Explore the material >>
- a) In the windsurfing blog, at what spot did the writer let out the self-woo?
- b) Carry on the windsurfing blog past its final sentence, in the same voice.

Study text >>
......
I'm pretty sure it will all be worth it in the end...
Thursday, September 18, 2008
Things I'm looking forward to:
- Seeing pictures of Josh's epic great lakes weekend with Dave
- Seeing pictures from my Team Dawg and other bay area buddies who are heading to San Carlos this weekend
- Seeing old buddies and going to watch the Gators (hopefully) stomp the Volunteers
- Did I mention I'm going to Maui?
Hope everyone gets some! (wind)
Monday, September 15, 2008
Looks like my friends on the east coast having been getting some tropical action. Good stuff! Glad to see you made it through the crappy summer!
Saturday, September 13, 2008
The self-woo is a woo of a higher level. If you're alone out there, 50 yards away from anything but the sharks and seals and you woo, then your level of stoke is normal woo times a factor of four. I had a self-woo yesterday at Coyote Point that just kinda snuck up on me. I was planing along on my 5.7 and 104L board, the swell was small and really organized. It was actually the best and most smooth cruising I've ever done in the bay. There was no one around for hundreds of yards and I let out a "Woo!" that only I knew about. It's the equivalent of playing the air guitar in your underpants when you're home alone. It's the normal-woo's better looking sister.
Thursday, September 11, 2008
Amazingly, I made my first few jibes. Muscle memory blows my mind. I've always had a theory that a lot of the progress you make is due to sleeping on things; your mind sorts out your technique errors at night. Anyone else find that they make progress "off the water" frequently?
Everything feels pretty good... my right shoulder is a little stiff, but what better way to loosen up than windsurfing?
Also, I had dinner with another famous windsurfing blogger, Dave. He has a blog called Epic Sessions that he recentle seceded from his other blog, Cheeseheadtech. His blog is a lot like mine, other than the fact that he's a good windsurfer who has a good sense of humor, 15 years more experience, a better job, waterfront property, vendors who send him free stuff, and a family who loves him. Other than that, we're basically the same windsurfer.
......
Data for analysis >>
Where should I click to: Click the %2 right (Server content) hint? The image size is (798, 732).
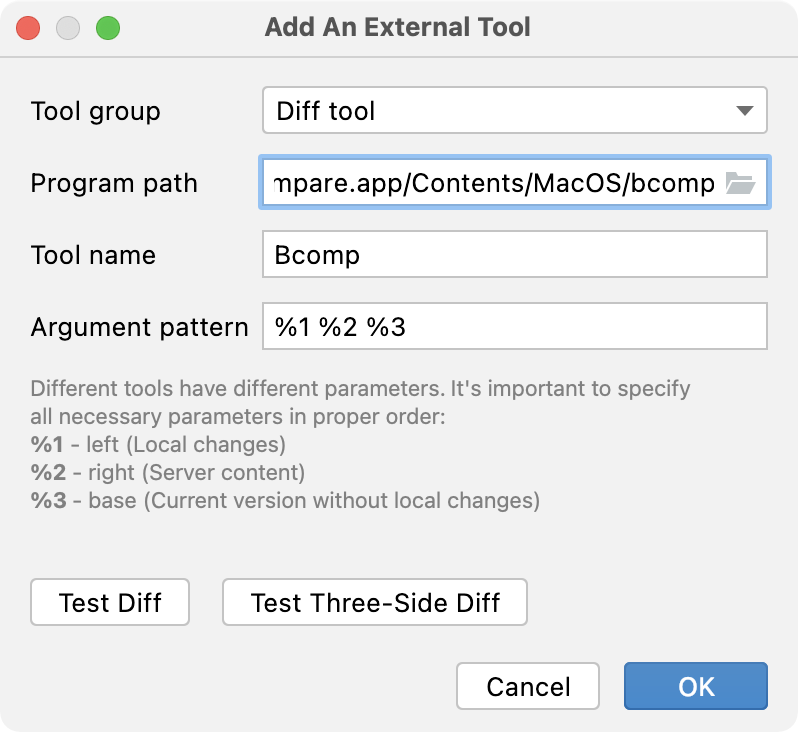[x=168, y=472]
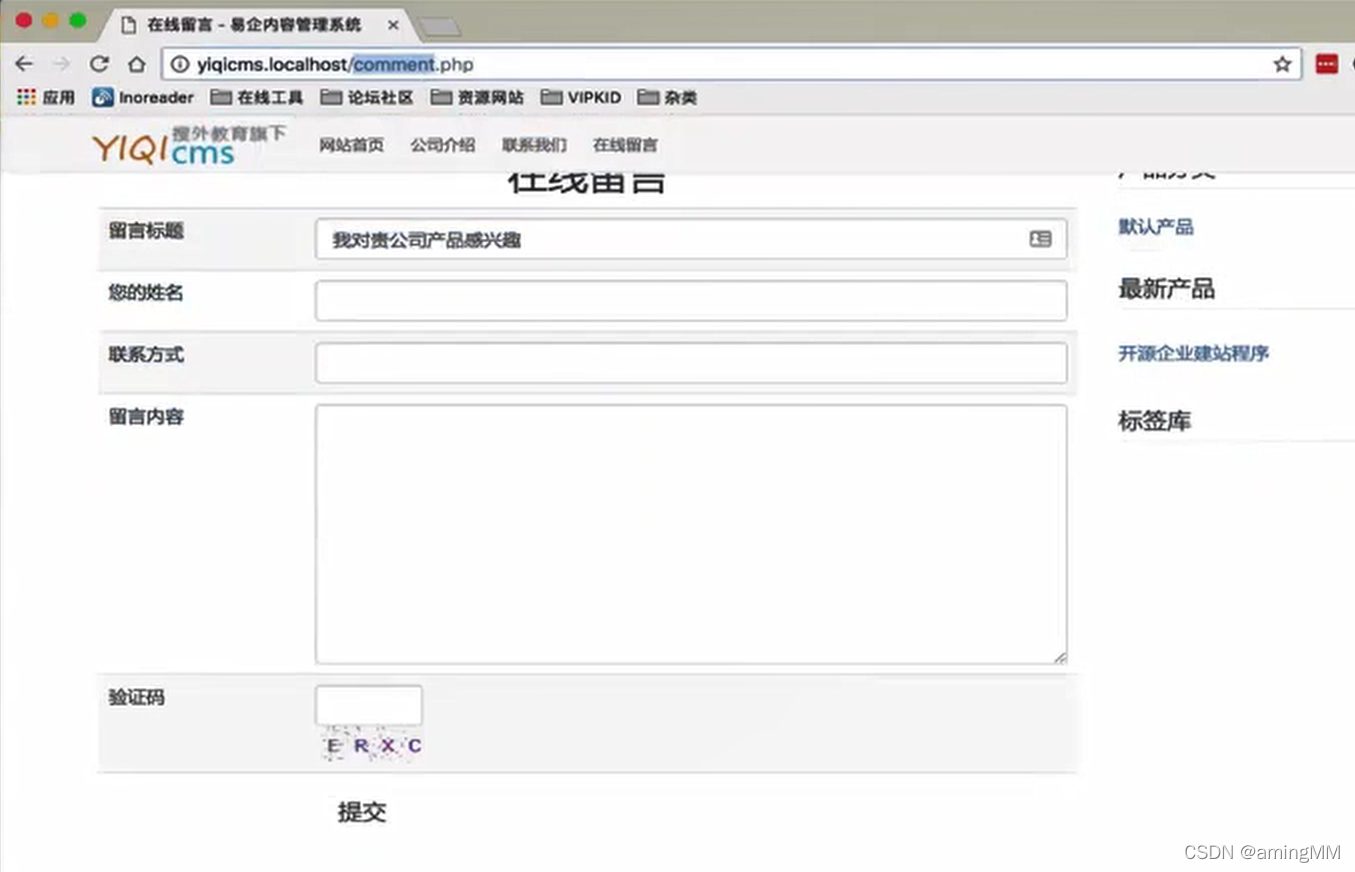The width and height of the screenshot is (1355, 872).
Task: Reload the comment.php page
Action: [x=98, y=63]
......
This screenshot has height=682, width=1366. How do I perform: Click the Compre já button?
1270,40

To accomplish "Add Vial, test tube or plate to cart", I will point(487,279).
......
Answers for the exercise >>
- a) Coyote Point

- b)
Tuesday, September 9, 2008
Maui is just a few short weeks away! I need to max it out at work now so I can relax a little more in the Pacific. I'd be lying if I didn't say I'm beyond stoked about this trip.
My buddy Mac just came back from a sweet trip in the Baja peninsula. I was going to go this year, but his write up was so good it made me feel like I made it anyway :-D. My buddies from the bay are going to San Carlos these next couple weeks. I hope they scored like the rest did!
I'm running downstairs right now to make my car battle ready! Yee!
Wednesday, August 27, 2008
"Do you compete in windsurfing or something?"
It was cool, he used to windsurf back in the day, so he could appreciate what a catapult actually is. Anyway he wants me off the water for 30 days. I'm starting to feel a lot better, so I'm kinda doubting I'll make it that long...
So that was the bad news. The good news? I'M GOING TO MAUI IN OCTOBER!!! WOO!
Tuesday, August 19, 2008
I'm sure by now, most of my fellow windsurfing internet geeks have seen this video. I hope this guy is ok, it seems like this could have been a pretty devastating accident.
I can identify with this individual's desire to push himself in hairy conditions. We've all done it. We're all trying to push ourselves, we're all trying to find our limits. But the nice thing about windsurfing is that the consequences are rarely this bad. From my experience, the more wind you're dealing with, the more up and down it will be. When it blows 30, it's usually blowing 20-40+. These conditions are far more ideal for windsurfing. If a huge gust comes along and begins to sustain you can hang out in the water until the tough stuff is over. Kiting doesn't come with that luxury, unfortunately.
I hope this guy makes a full recovery, and I hope that everyone who watches the video, kiter or not, learns something from the video. Think with your head, not your balls, kids.
I'm going to be off the water for a few days. Saturday morning I drove out to Rio Vista where it was sustaining around 25. I rigged my 4.4 and went out to play for a couple hours in a choppy ebb at around 9 am. I earned my namesake once again with a vicious catapult, but this was probably the most painful of all time. I held on to the boom, compressed my wrist backward and my knuckles implacted my upper chest with an odd "crunch" sound. It was the first time I ever had a feeling that I was not going to be able to make it back to shore unassisted.
I sat there in the water for a minute, testing my appendages. Hands seemed to still have grip, forearm wasn't flopping around, I was still breathing ok. I waterstarted and headed back to the launch, still overpowered. I went back to my car, cracked a beer and took a nap. More of my buddies showed up in the afternoon, so I ignored the pain and went for a sail. Oh, it was blowing 30 too, which helped me with the "mind-over-matter" bit. I sailed my 3.8 comfortably powered for a couple hours. This was the first time I think I've ever felt "comfortable" with this sail... it was probably because the water was flooding which kept it pretty flat.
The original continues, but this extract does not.